Whatever she thought, she fixed that smile in place again and rushed toward him. “Niko. I’ve only just heard you were back. Thank all the gods you’re alive.”
She put a hand on his face, and he gently removed it. “I’m fine, Caty. We’ve only just returned. The weather—”
“And you came to the library first?”
“We learned some things from the Aetheric practitioner,” I said. “We needed to check on them.” I wanted to be the one to tell her about the treasure room but knew that wasn’t for me to reveal. Damn it.
“You’re alive,” she said, not bothering to look at me. “That’s all that matters. Were you hurt? Do you need healing? If I’d only known you were in trouble, I’d have sent my soldiers.”
“I’m fine. The Aetheric practitioner hoped to use me to capture Fox. But as you can see, we’re both alive and well.”
She shifted her gaze to me, and there was fury in it. “Don’t you think you’ve done enough damage? Caused enough harm?”
“I didn’t do the damage or cause the harm.”
“Words,” she said. “Just the words of a thief.” She looked at Nik. “You know that’s what she is? A thief and a witch and a troublemaker.

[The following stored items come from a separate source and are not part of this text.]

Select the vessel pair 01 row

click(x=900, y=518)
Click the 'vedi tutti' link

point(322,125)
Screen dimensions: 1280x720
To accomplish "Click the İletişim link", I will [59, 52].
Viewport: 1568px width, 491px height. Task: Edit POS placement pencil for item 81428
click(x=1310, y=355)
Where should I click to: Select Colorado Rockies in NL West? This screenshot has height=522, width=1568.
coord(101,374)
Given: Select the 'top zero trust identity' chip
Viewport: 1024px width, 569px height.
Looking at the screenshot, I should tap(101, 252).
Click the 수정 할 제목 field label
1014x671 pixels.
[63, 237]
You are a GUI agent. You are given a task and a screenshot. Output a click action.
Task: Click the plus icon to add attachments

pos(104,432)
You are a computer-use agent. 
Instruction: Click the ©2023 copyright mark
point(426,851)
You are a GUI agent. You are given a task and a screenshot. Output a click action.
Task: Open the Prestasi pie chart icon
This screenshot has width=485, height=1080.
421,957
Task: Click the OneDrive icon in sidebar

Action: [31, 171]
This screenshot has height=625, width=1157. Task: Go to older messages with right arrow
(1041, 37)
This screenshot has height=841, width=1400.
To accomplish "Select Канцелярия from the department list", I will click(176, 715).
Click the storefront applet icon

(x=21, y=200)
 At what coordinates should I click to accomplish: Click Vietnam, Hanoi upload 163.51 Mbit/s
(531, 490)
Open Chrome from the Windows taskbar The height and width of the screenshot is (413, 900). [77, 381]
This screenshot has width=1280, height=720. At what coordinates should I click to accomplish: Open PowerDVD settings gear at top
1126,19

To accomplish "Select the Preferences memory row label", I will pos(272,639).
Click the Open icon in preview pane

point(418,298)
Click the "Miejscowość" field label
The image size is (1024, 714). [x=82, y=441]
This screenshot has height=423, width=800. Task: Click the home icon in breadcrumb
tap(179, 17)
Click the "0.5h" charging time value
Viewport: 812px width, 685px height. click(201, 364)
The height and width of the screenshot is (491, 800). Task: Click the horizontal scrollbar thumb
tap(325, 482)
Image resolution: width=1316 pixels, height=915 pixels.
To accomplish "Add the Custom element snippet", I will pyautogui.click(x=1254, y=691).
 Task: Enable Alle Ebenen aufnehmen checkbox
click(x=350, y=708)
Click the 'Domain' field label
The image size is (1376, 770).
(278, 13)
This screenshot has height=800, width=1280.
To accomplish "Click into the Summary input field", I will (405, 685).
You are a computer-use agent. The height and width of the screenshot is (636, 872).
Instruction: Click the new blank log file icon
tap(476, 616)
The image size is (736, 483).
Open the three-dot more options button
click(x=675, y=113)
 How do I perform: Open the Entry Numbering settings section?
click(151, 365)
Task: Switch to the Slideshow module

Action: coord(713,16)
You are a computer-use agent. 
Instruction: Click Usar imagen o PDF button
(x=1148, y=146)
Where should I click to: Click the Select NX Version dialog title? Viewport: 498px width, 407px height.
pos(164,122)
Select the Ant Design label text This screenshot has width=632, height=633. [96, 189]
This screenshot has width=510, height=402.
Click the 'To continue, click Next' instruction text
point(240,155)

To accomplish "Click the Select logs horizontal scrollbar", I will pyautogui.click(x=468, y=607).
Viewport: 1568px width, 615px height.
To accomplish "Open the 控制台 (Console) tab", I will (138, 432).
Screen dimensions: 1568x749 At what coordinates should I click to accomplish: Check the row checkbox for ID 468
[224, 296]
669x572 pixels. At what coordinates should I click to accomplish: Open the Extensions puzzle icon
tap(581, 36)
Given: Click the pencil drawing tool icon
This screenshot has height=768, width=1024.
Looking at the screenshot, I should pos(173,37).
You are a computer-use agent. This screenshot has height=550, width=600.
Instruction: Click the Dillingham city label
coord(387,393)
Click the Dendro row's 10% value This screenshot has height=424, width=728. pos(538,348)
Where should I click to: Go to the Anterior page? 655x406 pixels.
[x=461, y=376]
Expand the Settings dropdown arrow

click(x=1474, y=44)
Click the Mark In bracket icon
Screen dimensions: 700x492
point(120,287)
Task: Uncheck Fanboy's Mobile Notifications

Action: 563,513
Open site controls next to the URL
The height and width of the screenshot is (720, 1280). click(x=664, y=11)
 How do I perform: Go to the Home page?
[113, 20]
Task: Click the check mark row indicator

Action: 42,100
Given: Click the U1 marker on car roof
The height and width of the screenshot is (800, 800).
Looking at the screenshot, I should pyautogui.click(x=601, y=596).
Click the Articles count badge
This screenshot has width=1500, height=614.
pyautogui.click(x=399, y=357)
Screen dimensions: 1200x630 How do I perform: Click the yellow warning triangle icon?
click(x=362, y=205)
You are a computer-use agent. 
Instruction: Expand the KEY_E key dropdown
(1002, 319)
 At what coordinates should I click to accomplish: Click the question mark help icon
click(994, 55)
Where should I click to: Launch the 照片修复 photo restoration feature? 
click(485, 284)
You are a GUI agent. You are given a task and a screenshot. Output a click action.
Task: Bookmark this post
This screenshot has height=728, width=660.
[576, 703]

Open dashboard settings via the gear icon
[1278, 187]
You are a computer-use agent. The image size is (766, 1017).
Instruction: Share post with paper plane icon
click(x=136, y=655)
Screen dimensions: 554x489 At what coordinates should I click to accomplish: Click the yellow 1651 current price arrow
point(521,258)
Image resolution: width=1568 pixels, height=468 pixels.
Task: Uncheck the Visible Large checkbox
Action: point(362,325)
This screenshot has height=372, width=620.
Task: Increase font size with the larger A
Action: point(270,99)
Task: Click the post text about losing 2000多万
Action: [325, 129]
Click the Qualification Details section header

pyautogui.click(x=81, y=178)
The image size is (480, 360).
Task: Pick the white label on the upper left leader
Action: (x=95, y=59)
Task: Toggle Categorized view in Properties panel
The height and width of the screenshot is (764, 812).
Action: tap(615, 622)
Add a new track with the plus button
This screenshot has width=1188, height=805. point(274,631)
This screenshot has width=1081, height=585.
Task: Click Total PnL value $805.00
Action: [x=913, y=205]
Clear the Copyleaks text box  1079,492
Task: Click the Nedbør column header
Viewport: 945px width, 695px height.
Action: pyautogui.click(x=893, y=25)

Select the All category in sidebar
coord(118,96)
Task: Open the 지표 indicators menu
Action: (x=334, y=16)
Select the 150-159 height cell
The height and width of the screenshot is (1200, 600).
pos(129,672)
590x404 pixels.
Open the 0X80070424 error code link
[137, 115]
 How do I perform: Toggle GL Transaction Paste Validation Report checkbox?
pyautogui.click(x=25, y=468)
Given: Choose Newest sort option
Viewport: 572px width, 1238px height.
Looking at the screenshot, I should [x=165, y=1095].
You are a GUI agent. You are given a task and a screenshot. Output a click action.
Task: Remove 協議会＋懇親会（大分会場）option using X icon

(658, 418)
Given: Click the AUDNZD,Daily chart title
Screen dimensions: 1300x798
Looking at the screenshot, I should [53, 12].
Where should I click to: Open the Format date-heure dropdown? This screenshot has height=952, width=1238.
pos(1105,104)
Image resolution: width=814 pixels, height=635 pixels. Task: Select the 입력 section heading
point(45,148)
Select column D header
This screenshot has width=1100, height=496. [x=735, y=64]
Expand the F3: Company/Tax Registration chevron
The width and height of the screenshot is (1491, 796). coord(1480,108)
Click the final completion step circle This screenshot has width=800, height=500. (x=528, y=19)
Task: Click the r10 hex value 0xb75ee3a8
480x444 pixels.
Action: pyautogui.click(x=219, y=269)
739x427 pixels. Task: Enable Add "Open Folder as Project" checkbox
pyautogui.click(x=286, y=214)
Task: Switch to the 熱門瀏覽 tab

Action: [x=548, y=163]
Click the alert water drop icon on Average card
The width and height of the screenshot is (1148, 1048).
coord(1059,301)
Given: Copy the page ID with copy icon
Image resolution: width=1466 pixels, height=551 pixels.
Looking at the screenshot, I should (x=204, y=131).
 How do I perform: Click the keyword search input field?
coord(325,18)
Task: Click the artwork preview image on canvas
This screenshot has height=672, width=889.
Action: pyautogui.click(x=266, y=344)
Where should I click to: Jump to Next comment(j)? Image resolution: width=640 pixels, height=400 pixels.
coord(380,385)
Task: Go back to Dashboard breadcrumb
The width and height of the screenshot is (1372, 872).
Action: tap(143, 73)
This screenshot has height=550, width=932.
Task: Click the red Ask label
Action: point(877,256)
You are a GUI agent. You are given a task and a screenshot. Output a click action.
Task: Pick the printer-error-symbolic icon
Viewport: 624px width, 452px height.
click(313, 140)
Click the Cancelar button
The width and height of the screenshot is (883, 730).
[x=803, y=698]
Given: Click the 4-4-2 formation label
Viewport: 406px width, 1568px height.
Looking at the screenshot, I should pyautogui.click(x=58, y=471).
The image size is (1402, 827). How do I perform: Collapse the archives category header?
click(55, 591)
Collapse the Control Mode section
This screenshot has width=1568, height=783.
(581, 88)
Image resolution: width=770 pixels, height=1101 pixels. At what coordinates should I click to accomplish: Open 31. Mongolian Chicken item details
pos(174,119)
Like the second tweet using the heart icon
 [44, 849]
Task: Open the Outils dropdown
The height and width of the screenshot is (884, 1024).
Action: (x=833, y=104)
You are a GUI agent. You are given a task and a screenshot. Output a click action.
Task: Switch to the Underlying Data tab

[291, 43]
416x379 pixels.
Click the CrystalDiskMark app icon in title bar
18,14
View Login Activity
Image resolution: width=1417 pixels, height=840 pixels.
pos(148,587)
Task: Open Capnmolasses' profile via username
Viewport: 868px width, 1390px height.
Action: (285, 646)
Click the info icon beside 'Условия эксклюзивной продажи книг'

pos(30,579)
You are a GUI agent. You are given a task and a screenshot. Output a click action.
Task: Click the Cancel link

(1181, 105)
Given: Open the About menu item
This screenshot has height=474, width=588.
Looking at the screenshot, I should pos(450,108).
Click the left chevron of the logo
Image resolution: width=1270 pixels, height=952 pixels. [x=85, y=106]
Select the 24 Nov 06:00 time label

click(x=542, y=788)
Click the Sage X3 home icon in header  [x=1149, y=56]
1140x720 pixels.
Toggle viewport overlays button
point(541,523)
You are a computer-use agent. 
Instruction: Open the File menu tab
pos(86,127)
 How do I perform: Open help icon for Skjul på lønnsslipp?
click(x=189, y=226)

And you put the entire stronghold at risk by allowing her here. Leave us,” she said, her gaze narrowed and venomous on me. “We need to speak.”
I looked at Nik. Disobeying a royal was still dangerous, even if he outranked her.
“If you don’t mind,” he said.
“It’s fine.” I was fully confident he’d find me when their discussion was done.
I walked to the door, which Catalaya had left slightly ajar. Her maid was not in sight, but Galen stood just outside the door, staring at it with arms crossed and lip curled.